Stored data entries
<<<<

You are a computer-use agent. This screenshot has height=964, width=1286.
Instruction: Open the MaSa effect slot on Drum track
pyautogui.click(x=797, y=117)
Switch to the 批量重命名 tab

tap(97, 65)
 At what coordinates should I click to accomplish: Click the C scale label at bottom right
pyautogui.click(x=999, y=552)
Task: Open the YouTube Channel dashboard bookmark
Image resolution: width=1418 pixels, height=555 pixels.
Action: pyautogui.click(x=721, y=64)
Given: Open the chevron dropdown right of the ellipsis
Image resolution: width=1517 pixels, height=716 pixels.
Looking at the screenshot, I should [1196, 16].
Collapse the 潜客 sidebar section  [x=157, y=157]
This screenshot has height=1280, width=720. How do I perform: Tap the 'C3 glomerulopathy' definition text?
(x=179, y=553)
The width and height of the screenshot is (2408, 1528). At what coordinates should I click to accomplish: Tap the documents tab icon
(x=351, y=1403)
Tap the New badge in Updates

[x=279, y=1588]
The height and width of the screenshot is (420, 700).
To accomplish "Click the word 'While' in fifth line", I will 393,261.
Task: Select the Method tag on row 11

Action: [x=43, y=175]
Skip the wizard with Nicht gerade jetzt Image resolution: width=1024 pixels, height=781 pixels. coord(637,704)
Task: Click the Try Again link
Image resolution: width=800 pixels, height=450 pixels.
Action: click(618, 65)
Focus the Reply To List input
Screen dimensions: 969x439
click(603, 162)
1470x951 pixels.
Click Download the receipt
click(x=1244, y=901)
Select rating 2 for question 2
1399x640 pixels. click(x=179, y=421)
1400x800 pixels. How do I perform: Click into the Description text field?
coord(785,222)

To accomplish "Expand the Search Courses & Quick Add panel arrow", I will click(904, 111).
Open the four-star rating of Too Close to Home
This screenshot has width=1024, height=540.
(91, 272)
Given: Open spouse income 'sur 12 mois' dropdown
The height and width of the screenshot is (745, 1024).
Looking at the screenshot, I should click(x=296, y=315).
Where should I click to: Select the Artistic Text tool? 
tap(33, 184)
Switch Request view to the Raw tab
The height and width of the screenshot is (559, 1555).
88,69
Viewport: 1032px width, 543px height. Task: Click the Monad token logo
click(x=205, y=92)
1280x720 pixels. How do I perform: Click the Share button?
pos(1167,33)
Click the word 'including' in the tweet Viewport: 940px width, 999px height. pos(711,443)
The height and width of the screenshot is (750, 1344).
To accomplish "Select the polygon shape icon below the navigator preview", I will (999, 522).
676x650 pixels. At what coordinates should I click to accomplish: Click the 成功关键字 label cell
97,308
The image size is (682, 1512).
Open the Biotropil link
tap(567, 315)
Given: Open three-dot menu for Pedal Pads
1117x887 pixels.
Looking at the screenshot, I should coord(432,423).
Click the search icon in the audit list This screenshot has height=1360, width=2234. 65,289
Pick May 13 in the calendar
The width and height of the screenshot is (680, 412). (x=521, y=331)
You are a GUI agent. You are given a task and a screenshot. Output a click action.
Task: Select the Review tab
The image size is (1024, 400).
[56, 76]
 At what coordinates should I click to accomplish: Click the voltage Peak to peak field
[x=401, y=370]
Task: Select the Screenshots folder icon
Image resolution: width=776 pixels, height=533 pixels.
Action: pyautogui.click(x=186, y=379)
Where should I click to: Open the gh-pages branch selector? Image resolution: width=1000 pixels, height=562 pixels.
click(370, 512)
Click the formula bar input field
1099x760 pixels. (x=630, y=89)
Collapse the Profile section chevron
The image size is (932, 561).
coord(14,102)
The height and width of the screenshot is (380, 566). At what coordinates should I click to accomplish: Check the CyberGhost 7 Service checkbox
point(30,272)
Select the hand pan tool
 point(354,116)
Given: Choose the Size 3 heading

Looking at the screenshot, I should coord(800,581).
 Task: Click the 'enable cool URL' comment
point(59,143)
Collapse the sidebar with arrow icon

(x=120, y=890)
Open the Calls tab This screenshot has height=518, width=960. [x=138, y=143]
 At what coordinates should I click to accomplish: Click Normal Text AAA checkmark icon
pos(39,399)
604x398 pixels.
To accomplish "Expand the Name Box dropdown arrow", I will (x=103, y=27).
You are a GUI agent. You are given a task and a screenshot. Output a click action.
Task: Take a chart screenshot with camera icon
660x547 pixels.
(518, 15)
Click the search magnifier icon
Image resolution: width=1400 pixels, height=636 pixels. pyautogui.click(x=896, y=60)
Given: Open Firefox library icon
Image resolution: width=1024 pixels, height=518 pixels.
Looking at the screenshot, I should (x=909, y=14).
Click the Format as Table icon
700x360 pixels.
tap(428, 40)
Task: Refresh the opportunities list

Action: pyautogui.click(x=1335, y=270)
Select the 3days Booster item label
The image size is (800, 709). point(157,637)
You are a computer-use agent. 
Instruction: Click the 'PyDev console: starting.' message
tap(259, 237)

>>>>

| TASK BRIEF |
Please output the complete set of records above without any alteration.

| EXERCISE ANSWER |
You are a computer-use agent. This screenshot has height=964, width=1286.
Instruction: Open the MaSa effect slot on Drum track
pyautogui.click(x=797, y=117)
Switch to the 批量重命名 tab

tap(97, 65)
 At what coordinates should I click to accomplish: Click the C scale label at bottom right
pyautogui.click(x=999, y=552)
Task: Open the YouTube Channel dashboard bookmark
Image resolution: width=1418 pixels, height=555 pixels.
Action: pyautogui.click(x=721, y=64)
Given: Open the chevron dropdown right of the ellipsis
Image resolution: width=1517 pixels, height=716 pixels.
Looking at the screenshot, I should [1196, 16].
Collapse the 潜客 sidebar section  [x=157, y=157]
This screenshot has height=1280, width=720. How do I perform: Tap the 'C3 glomerulopathy' definition text?
(x=179, y=553)
The width and height of the screenshot is (2408, 1528). At what coordinates should I click to accomplish: Tap the documents tab icon
(x=351, y=1403)
Tap the New badge in Updates

[x=279, y=1588]
The height and width of the screenshot is (420, 700).
To accomplish "Click the word 'While' in fifth line", I will 393,261.
Task: Select the Method tag on row 11

Action: [x=43, y=175]
Skip the wizard with Nicht gerade jetzt Image resolution: width=1024 pixels, height=781 pixels. coord(637,704)
Task: Click the Try Again link
Image resolution: width=800 pixels, height=450 pixels.
Action: click(618, 65)
Focus the Reply To List input
Screen dimensions: 969x439
click(603, 162)
1470x951 pixels.
Click Download the receipt
click(x=1244, y=901)
Select rating 2 for question 2
1399x640 pixels. click(x=179, y=421)
1400x800 pixels. How do I perform: Click into the Description text field?
coord(785,222)

To accomplish "Expand the Search Courses & Quick Add panel arrow", I will click(904, 111).
Open the four-star rating of Too Close to Home
This screenshot has width=1024, height=540.
(91, 272)
Given: Open spouse income 'sur 12 mois' dropdown
The height and width of the screenshot is (745, 1024).
Looking at the screenshot, I should click(x=296, y=315).
Where should I click to: Select the Artistic Text tool? 
tap(33, 184)
Switch Request view to the Raw tab
The height and width of the screenshot is (559, 1555).
88,69
Viewport: 1032px width, 543px height. Task: Click the Monad token logo
click(x=205, y=92)
1280x720 pixels. How do I perform: Click the Share button?
pos(1167,33)
Click the word 'including' in the tweet Viewport: 940px width, 999px height. pos(711,443)
The height and width of the screenshot is (750, 1344).
To accomplish "Select the polygon shape icon below the navigator preview", I will (999, 522).
676x650 pixels. At what coordinates should I click to accomplish: Click the 成功关键字 label cell
97,308
The image size is (682, 1512).
Open the Biotropil link
tap(567, 315)
Given: Open three-dot menu for Pedal Pads
1117x887 pixels.
Looking at the screenshot, I should coord(432,423).
Click the search icon in the audit list This screenshot has height=1360, width=2234. 65,289
Pick May 13 in the calendar
The width and height of the screenshot is (680, 412). (x=521, y=331)
You are a GUI agent. You are given a task and a screenshot. Output a click action.
Task: Select the Review tab
The image size is (1024, 400).
[56, 76]
 At what coordinates should I click to accomplish: Click the voltage Peak to peak field
[x=401, y=370]
Task: Select the Screenshots folder icon
Image resolution: width=776 pixels, height=533 pixels.
Action: pyautogui.click(x=186, y=379)
Where should I click to: Open the gh-pages branch selector? Image resolution: width=1000 pixels, height=562 pixels.
click(370, 512)
Click the formula bar input field
1099x760 pixels. (x=630, y=89)
Collapse the Profile section chevron
The image size is (932, 561).
coord(14,102)
The height and width of the screenshot is (380, 566). At what coordinates should I click to accomplish: Check the CyberGhost 7 Service checkbox
point(30,272)
Select the hand pan tool
 point(354,116)
Given: Choose the Size 3 heading

Looking at the screenshot, I should coord(800,581).
 Task: Click the 'enable cool URL' comment
point(59,143)
Collapse the sidebar with arrow icon

(x=120, y=890)
Open the Calls tab This screenshot has height=518, width=960. [x=138, y=143]
 At what coordinates should I click to accomplish: Click Normal Text AAA checkmark icon
pos(39,399)
604x398 pixels.
To accomplish "Expand the Name Box dropdown arrow", I will (x=103, y=27).
You are a GUI agent. You are given a task and a screenshot. Output a click action.
Task: Take a chart screenshot with camera icon
660x547 pixels.
(518, 15)
Click the search magnifier icon
Image resolution: width=1400 pixels, height=636 pixels. pyautogui.click(x=896, y=60)
Given: Open Firefox library icon
Image resolution: width=1024 pixels, height=518 pixels.
Looking at the screenshot, I should (x=909, y=14).
Click the Format as Table icon
700x360 pixels.
tap(428, 40)
Task: Refresh the opportunities list

Action: pyautogui.click(x=1335, y=270)
Select the 3days Booster item label
The image size is (800, 709). point(157,637)
You are a computer-use agent. 
Instruction: Click the 'PyDev console: starting.' message
tap(259, 237)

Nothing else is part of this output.